#### [DATA SHOWN]
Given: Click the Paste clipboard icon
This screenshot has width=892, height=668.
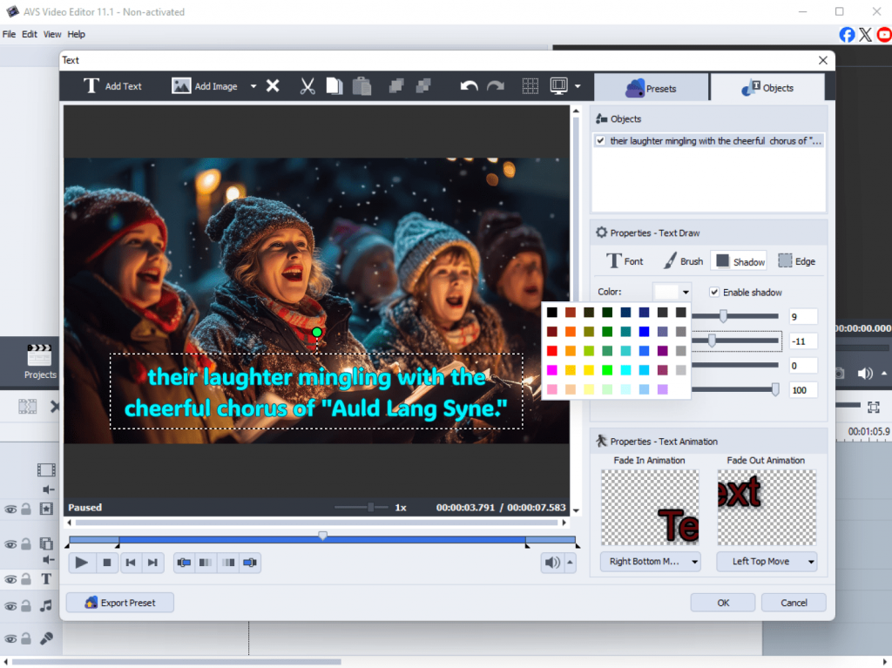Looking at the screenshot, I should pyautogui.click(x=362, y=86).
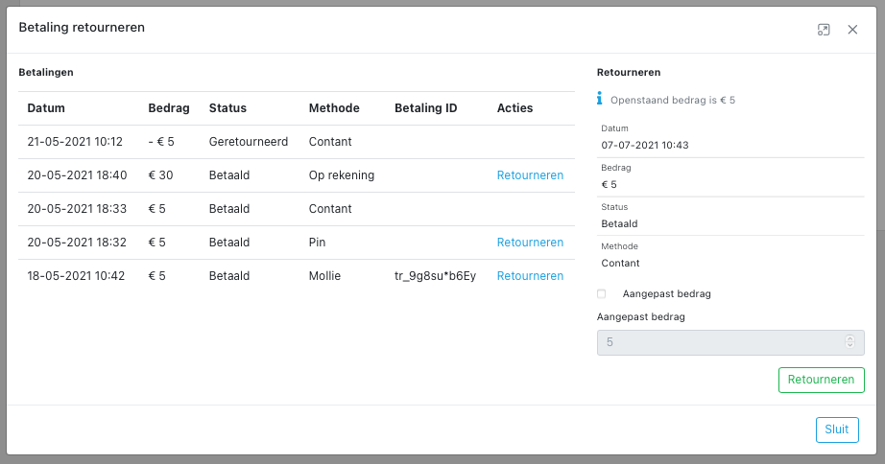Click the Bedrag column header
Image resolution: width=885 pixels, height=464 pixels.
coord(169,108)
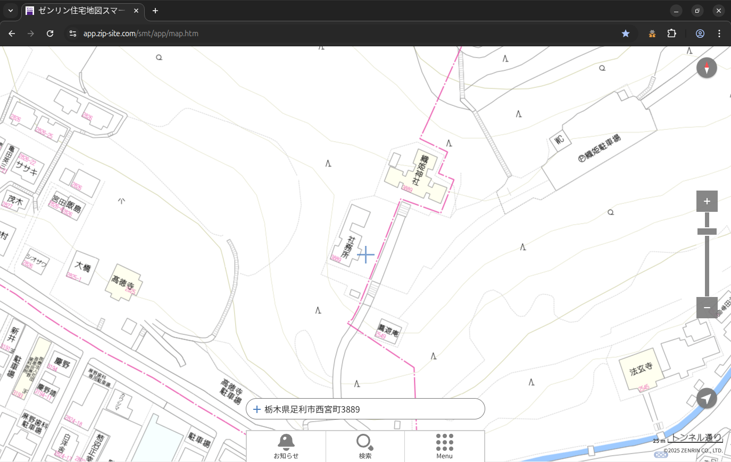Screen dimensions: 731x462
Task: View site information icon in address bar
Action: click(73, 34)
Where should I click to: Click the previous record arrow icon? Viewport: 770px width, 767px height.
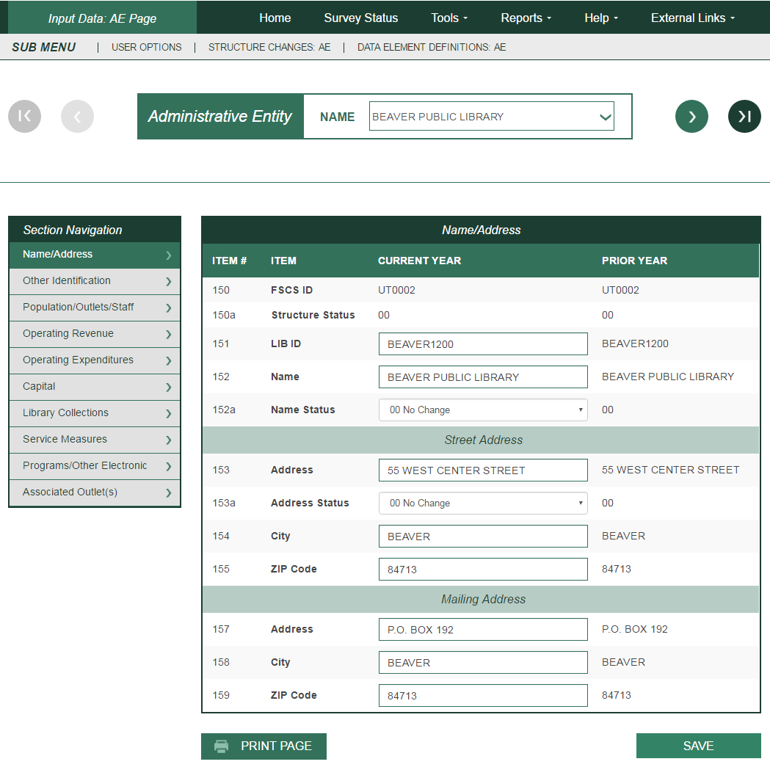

#### [WHAT YOU SHOULD DO]
Pictures within the entries must not be reproduced; everything else is to be restated verbatim.

#### [RESULT OF THE EXERCISE]
Given: Click the Paste clipboard icon
This screenshot has width=892, height=668.
Looking at the screenshot, I should pyautogui.click(x=362, y=86).
Click the Bedrag column header
Image resolution: width=885 pixels, height=464 pixels.
coord(169,108)
Screen dimensions: 731x462
Task: View site information icon in address bar
Action: click(73, 34)
Where should I click to: Click the previous record arrow icon? Viewport: 770px width, 767px height.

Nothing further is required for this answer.